Sinn Féin education spokesperson Donnchadh Ó Laoghaire has said that the Government should stop floating kites and engaging in idle speculation on reopening schools. He added that health and educational considerations needed to come before misplaced pride.
The Cork South Central TD was responding to comments by Taoiseach Leo Varadkar in which he stated that reopening schools would be “among the safest things” that can be done in the next few months. Those comments were echoed by Fianna Fáil leader Micheál Martin who stated that schools “had to reopen in September.”
Ó Laoghaire has encouraged further analysis of reports that suggest children are not substantially contributing to the spread of Covid-19 before setting out any timetable for schools to reopen.
Speaking today, Teachta Ó Laoghaire said: “We all share the aim of reopening our schools, we know that it will bring huge benefits. There is no doubt that the ongoing closures are having a negative effect on children’s education, particularly to those at a young developmental age, while home-schooling is placing a strain on parents.
“But they need to be reopened with a plan in place and we cannot get ahead of ourselves here either. We have had grand announcements from government before, such as the declaration that the Leaving Cert would be held in July, that proved unachievable.

───

Apply what you read:
1) In the article on reopening schools, which constituency does Donnchadh Ó Laoghaire represent as a TD?
2) List every person named in the article on reopening schools.
3) Copy the article on reopening schools from "The Cork South" to "schools to reopen.".
The records have no connection to the article on reopening schools.

Records provided:
───

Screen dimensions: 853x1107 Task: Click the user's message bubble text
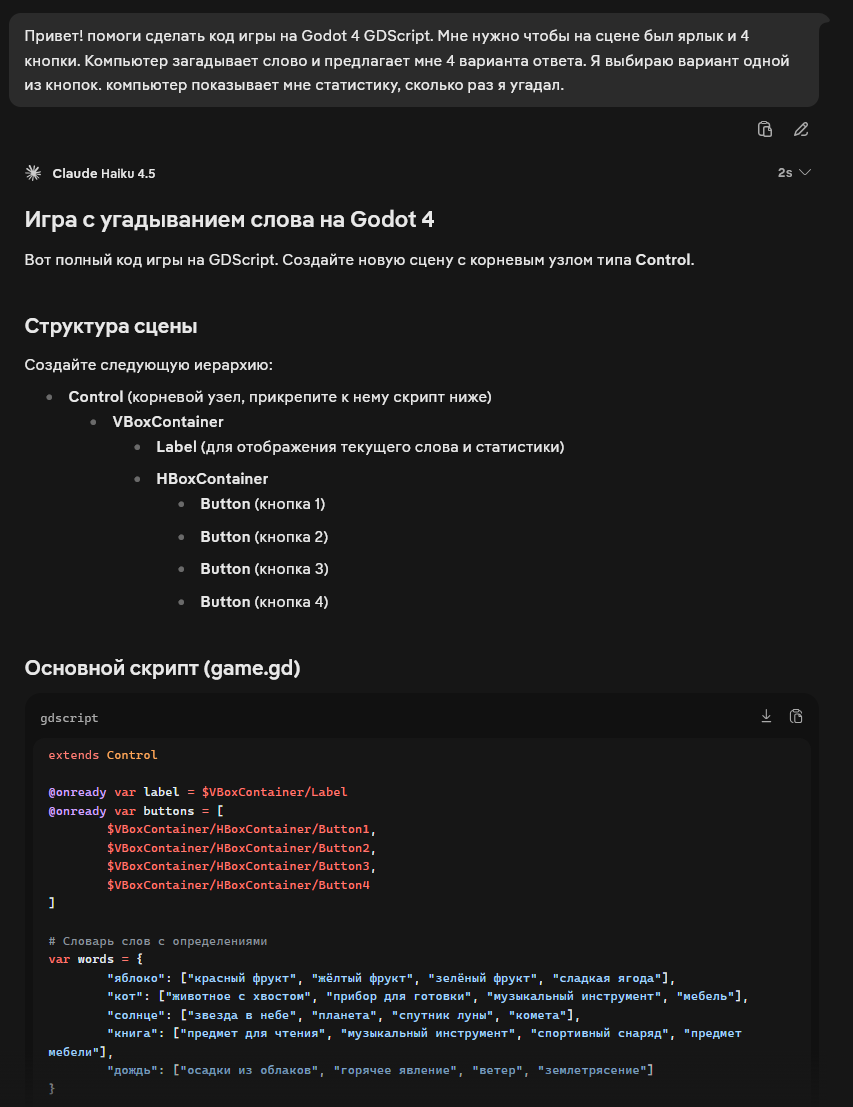pyautogui.click(x=414, y=61)
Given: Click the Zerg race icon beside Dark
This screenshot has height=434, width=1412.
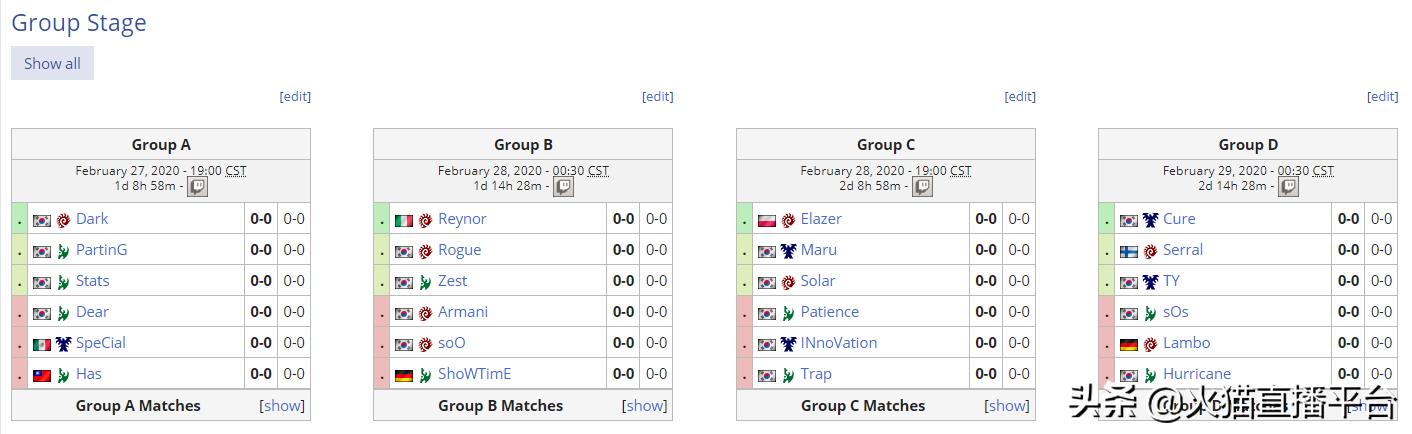Looking at the screenshot, I should click(64, 220).
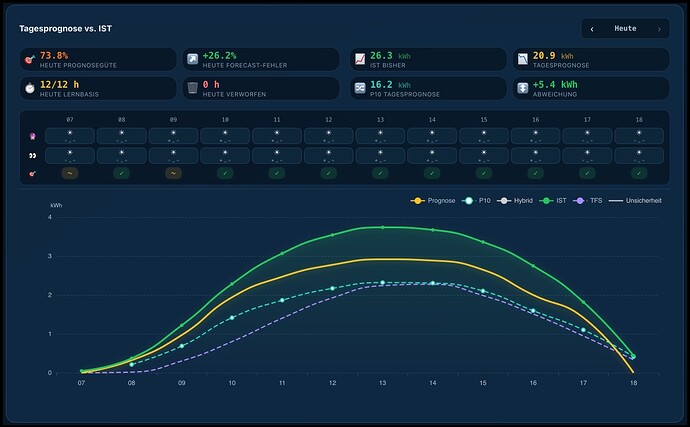Image resolution: width=690 pixels, height=427 pixels.
Task: Click the Tagesprognose card icon
Action: tap(523, 59)
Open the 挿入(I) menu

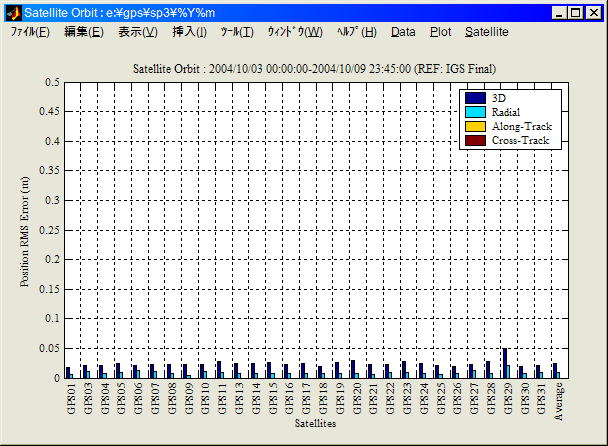(190, 32)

───

Written answers:
1) Cork South Central

2) Donnchadh Ó Laoghaire, Leo Varadkar, Micheál Martin

3)
The Cork South Central TD was responding to comments by Taoiseach Leo Varadkar in which he stated that reopening schools would be “among the safest things” that can be done in the next few months. Those comments were echoed by Fianna Fáil leader Micheál Martin who stated that schools “had to reopen in September.”
Ó Laoghaire has encouraged further analysis of reports that suggest children are not substantially contributing to the spread of Covid-19 before setting out any timetable for schools to reopen.